Did Lukas “win” the negotiation? Well, the deal’s done with ATN in tow, even if GoJo does have to pay more. Though, really, what’s a few tens of millions more to a megaconglomerate? Of course, it’s never about the money. Kendall ultimately doesn’t get to tank the deal and ascend the Waystar Royco throne in the way that he impulsively desired, but he gets to walk away looking like a killer. Lukas gets the whole package and sinks the Roy boys’ hopes, but one imagines he probably still feels like he conceded too much to two idiots. (Only Roman is an unambiguous loser here.)

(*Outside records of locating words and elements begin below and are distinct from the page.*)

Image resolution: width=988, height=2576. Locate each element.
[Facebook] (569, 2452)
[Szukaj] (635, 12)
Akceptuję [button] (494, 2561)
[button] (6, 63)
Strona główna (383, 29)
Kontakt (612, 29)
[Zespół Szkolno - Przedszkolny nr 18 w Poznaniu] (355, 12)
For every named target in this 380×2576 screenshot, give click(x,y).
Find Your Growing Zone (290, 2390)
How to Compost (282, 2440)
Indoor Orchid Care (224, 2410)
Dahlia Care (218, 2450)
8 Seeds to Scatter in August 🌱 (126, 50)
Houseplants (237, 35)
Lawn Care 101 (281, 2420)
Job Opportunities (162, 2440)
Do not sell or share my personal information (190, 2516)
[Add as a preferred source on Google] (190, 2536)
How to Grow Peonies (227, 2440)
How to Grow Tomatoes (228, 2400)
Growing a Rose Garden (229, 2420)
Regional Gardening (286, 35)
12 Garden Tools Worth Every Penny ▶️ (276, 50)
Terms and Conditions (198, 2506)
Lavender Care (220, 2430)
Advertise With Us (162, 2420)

More to the point, though: Will any of this really matter to Lukas? Let’s be clear: Succession is far from any “eat the rich” fantasy. Lukas runs little risk of suffering true comeuppance in this particular moral universe. But insofar he feels any kind of torment, it’s the spiritual equivalent of gout, arising from feasting on way too much for way too long. In this, the Scandinavian shares, once again, an aspect of Logan’s interiority. “Nothing tastes like it used to, doesn’t it? Nothing is the same as it was,” muses the Roy patriarch in fourth-season premiere “The Munsters.” Lukas might have pulled off the Waystar Royco merger, and it’s probably safe to assume he’ll go on to further corporate dominance, but in the end, he’ll still be listless, frustrated, and having sex with randos, blaring How I Built This on his noise-canceling headphones.